新NISAの変更点(2):投資の対象が変わる
2階建てのしくみになった新NISAでは、1階部分と2階部分で投資できる商品が異なります。
1階部分で投資できるのは、つみたてNISAの対象になっている、金融庁の基準を満たした商品のみです。対して2階部分では、原則として一般NISAと同じく、株式や投資信託に投資できます。ただし、上場が廃止されそうな株式や、長期投資に適さない高レバレッジ投資信託などは除外されます。
原則として、1階部分に投資しないと、2階部分の投資はできません。もっとも、1階部分の20万円の枠を使い切る必要はありません。金融機関によりますが、1,000円、5,000円といった最低投資金額の積み立てを行えば、2階部分が使えるようになります。
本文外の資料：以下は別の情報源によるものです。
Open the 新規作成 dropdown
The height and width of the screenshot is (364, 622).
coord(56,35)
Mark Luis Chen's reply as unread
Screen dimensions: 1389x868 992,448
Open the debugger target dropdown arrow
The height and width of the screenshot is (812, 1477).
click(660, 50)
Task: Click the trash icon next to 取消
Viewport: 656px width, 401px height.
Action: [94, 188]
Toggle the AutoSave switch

例外として、これまで一般NISAを利用していた人や、株式投資の経験がある人などは、申請することで2階部分だけ利用することも可能です。しかしこの場合でも、2階部分の投資金額の上限は年102万円のままです。これまで一般NISAで120万円の非課税枠を使い切っていた人は、非課税枠が減ってしまうことになります。
新NISAの変更点(3):ロールオーバーの期間が伸びる
一般NISAには、5年間の非課税期間の終了後、翌年の非課税枠を使ってさらに5年間非課税で運用する「ロールオーバー」という仕組みがあります。
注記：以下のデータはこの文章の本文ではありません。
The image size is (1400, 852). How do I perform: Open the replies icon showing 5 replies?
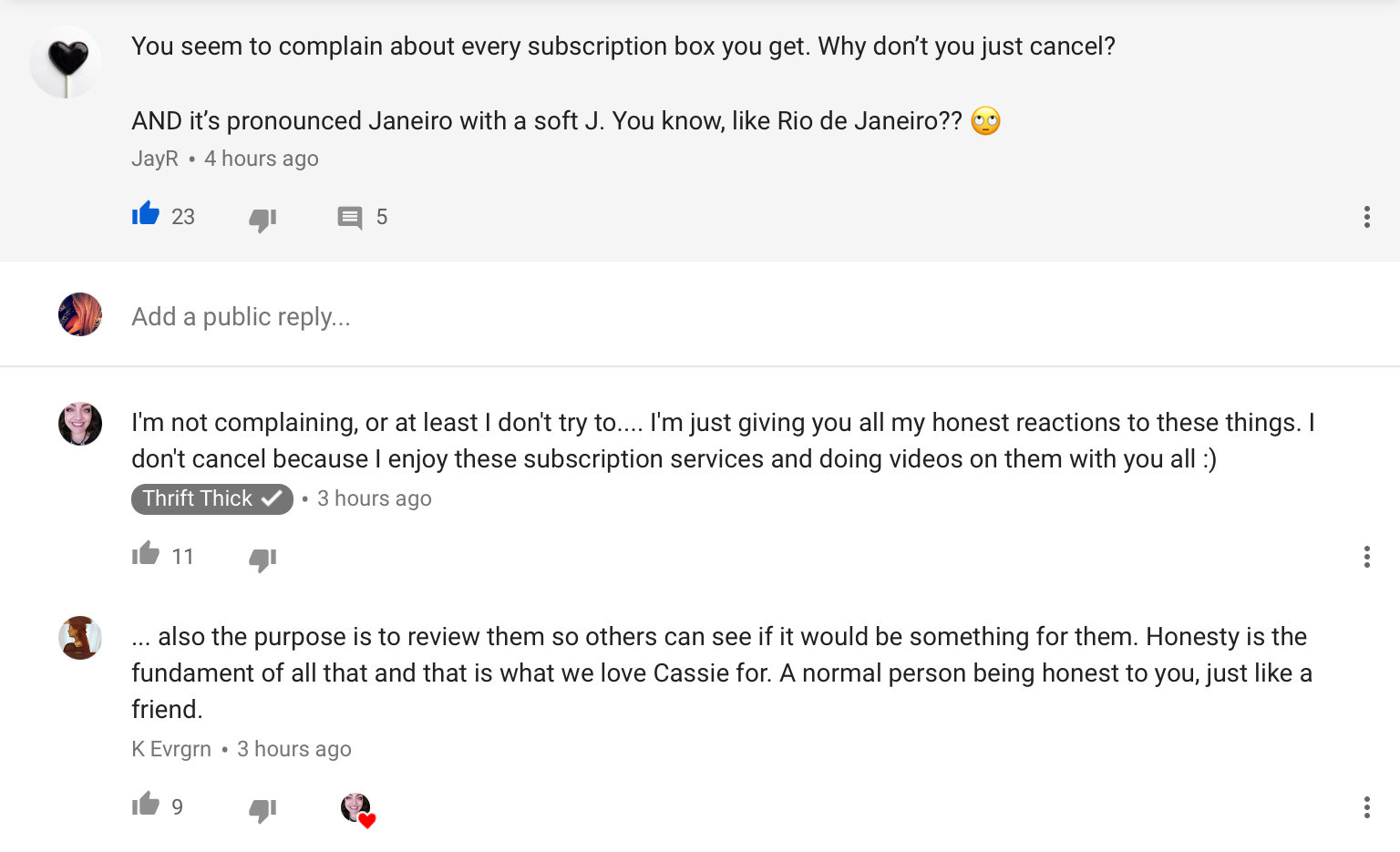coord(350,217)
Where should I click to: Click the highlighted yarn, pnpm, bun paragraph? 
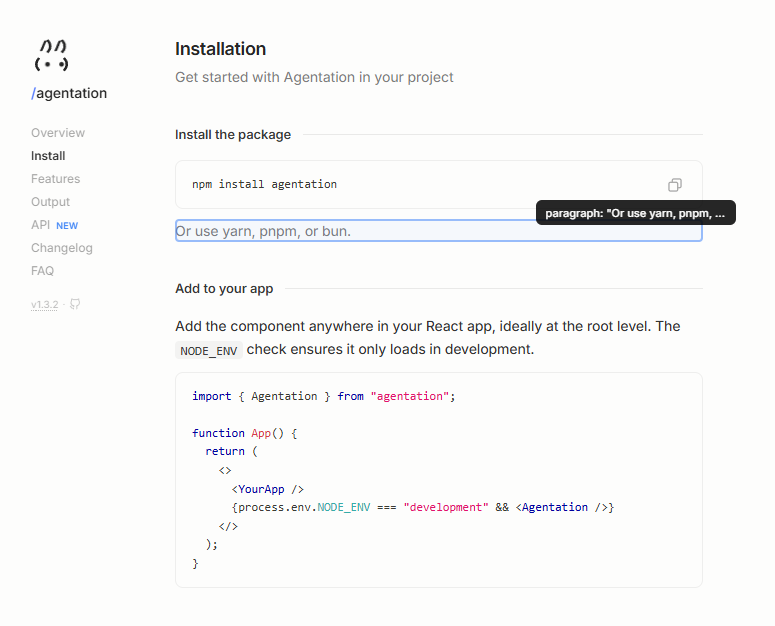[x=263, y=231]
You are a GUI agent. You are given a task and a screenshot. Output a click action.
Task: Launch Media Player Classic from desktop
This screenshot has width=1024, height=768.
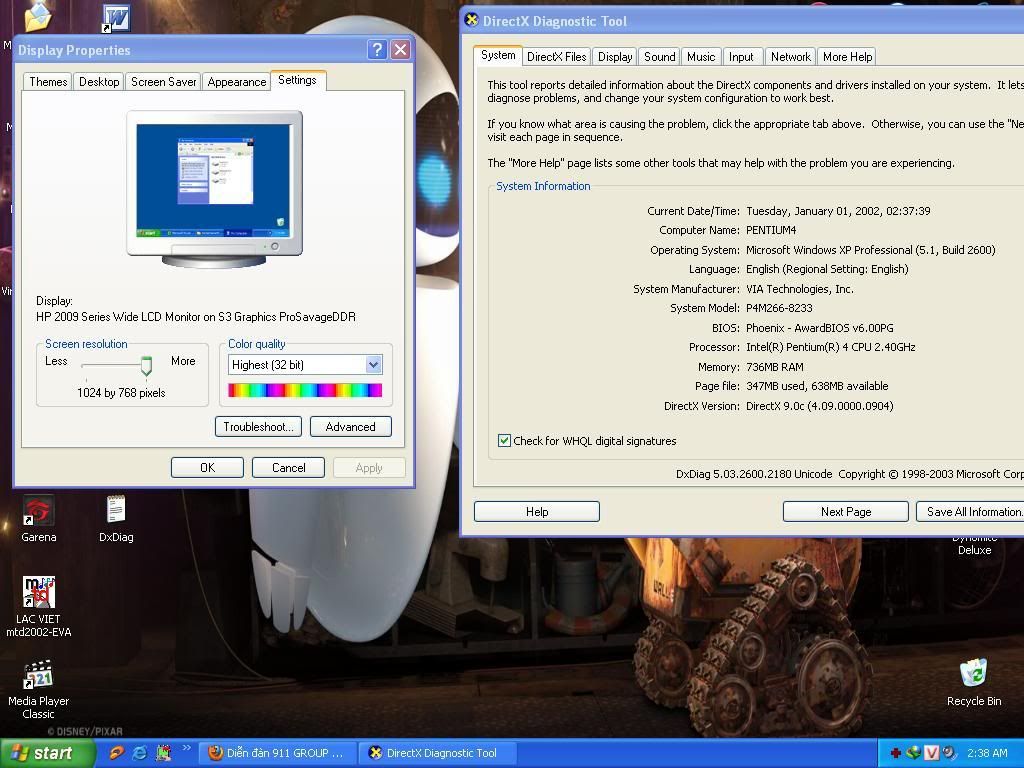click(38, 676)
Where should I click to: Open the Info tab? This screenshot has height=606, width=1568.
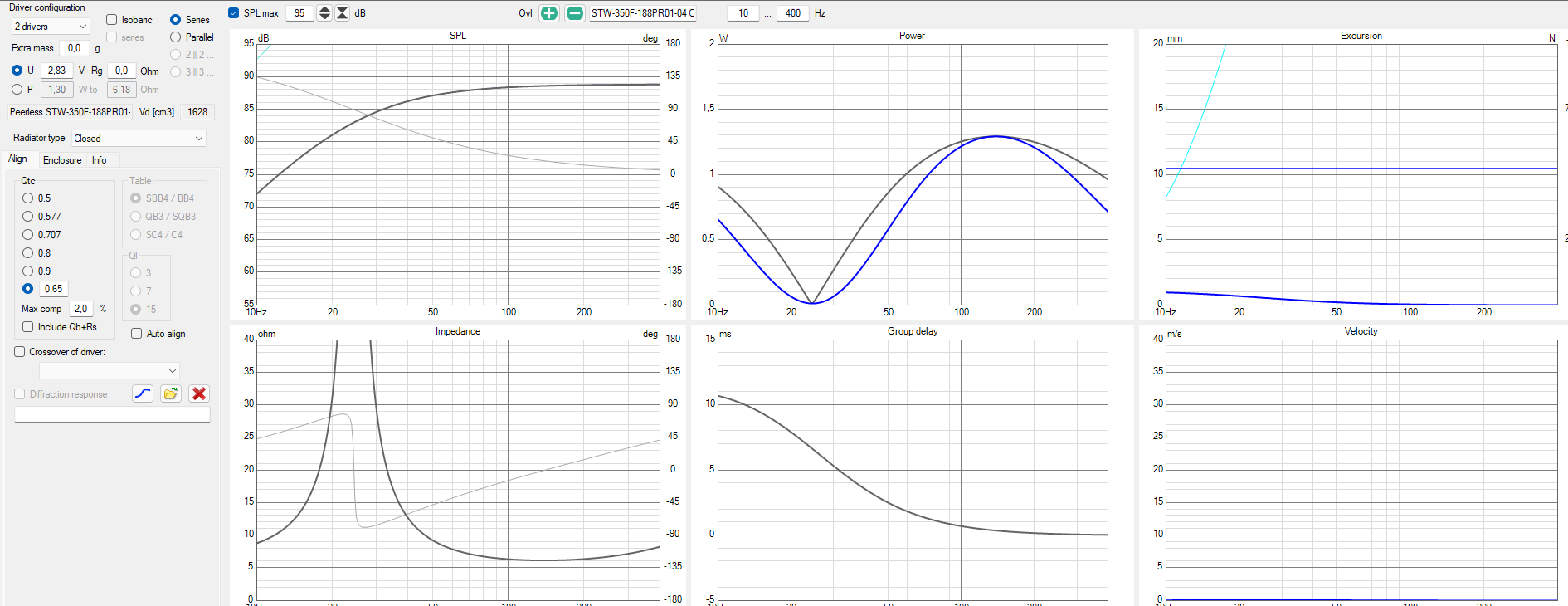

現行の一般NISAでは、投資期間が2023年までだったため、2019年以降の投資分には非課税枠がなく、ロールオーバーができませんでした。しかし、新NISAとなって新たに2028年までの非課税枠ができたので、2023年の投資分までロールオーバーができるようになります。5年間投資したあともロールオーバーして引き続き持ちつけることで、利益がアップしたり、損失をカバーしたりする期待ができます。
ただし、ロールオーバーをすると、ロールオーバーをした年の非課税枠が減ってしまいます。120万円を超える金額をロールオーバーすると、その年は非課税での投資ができなくなってしまうことになります。
なお、新NISAの制度終了後は、1階部分にあたる投資信託がつみたてNISAにロールオーバーできるようになる予定です(2階部分はロールオーバー不可)。この場合、新NISAの1階部分は最長で25年間非課税で投資できることになります。